12 User Interface Examples (Ui Competition)

Here are my 12 separate submissions to the Ui Competition

Info Panel:

A simple info panel in the top left of the screen with coordinates and the number of entities in the game.

Pause Menu:

A pause menu with buttons for Resume, Settings, Save, and Quit.

Radial Menu Click Select:

A radial menu where you must click to select an option.

Radial Menu Key Up Select:

A radial menu where you can release a keybind to select an option.

Teams List (2 Teams):

A 2 team list where you can join a team and change the team name if you are the first on the list.

Tab System:

A tab system for multiple shops in one Ui panel.

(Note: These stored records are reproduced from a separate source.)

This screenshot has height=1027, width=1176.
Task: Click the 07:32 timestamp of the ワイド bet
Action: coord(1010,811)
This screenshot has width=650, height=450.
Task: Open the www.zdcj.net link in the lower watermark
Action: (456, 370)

Hover Change Html Element:

This hovering example uses the tilde ( ~ ) Html selector to allow you to hover over an element and as a result change the styling of a different Html element somewhere else on the page.

Loading Screen:

A cool loading screen.

Hide Interface:

This example shows how to hide the interface, including the top menu bars, chat, player names, and your mouse cursor.

Progress Tree 1 (Scroll):

A progress tree that you can navigate by scrolling your mouse wheel.

Progress Tree 2 (Drag):

A progress tree that you can navigate by clicking and dragging. You can zoom with the mouse wheel.

Drawable Region:

This example shows you how to create a drawable region on the client and then send that created region to the server to affect entities on the server.

1 Like

Wow! I will have fun reviewing these later.

  1. Info Panel:

Awesome for debugging game scripts without cluttering chat. I could see this turn into a custom dev console

  1. Pause Menu:

not sure which Moddio games would need pause tbh, but it looks nice. Not responsive at all, elements should shrink to accomodate smaller screens

    1. Radial Menus:

I think you are right about us needing a way to save local variables on server. One thing I noticed in your implementation is that you use 8 if statements, you should be able to refactor that into a script with less repetition. One benefit of refactoring this to more generalized code is that you can support any amount of radial items.

  1. Team List:

amazing, but lacking in responsiveness. I think the feature to name teams should be optional (maybe add a global boolean for opting out). Another useful addition to this would be some code to balance the teams, like disabling team switching when a team is too large.

  1. Shop Tabs:

I don’t think you can easily populate these shop tabs with actual items yet. We are working on displaying shop contents in custom UI, so this might become more useful soon. This also does not feature any responsive css breakpoints, so it does not display well on mobile.

  1. Hover Selector:

Hover does not work on mobile, so this demo currently only works on desktop. This demo shows that we need to give access to the image of each entity. Thinking sth along the lines of image url of <entity> at <frame:int> + inventory image url of <item>. Then you could iterate through all elements and display a dynamic list.

  1. Loading Screen:

Hmm, not sure what this would be useful for. Maybe for transitioning between different scenes. When playing on mobile, users can’t press the R key.

  1. Hiding Interface:

This will be incredibly useful in a bunch of games. I’ll copy this to some of mine actually :) Works best in combination w custom UI buttons, but that’s not needed as part of this example.

    1. Progress Trees:

Distance between nodes is way too large, can you put them much closer to each other? Right now there is no logic for purchasing/unlocking nodes, so it’s difficult to imagine this in use.

  1. Region Multi-select:

This one is also incredible! Seems quite customizable, one thing that would improve UX would be treating small selections as regular tap instead. Another improvement would be the option to ‘select on mouse release’ without confirmation. Because of how we handle our mobile input, this demo does not work on mobile. However if you change selecting to happen on right click/tap and drag, it would work.
If you want to improve usefulness, you could turn ‘deselect units after command’ into an option as well.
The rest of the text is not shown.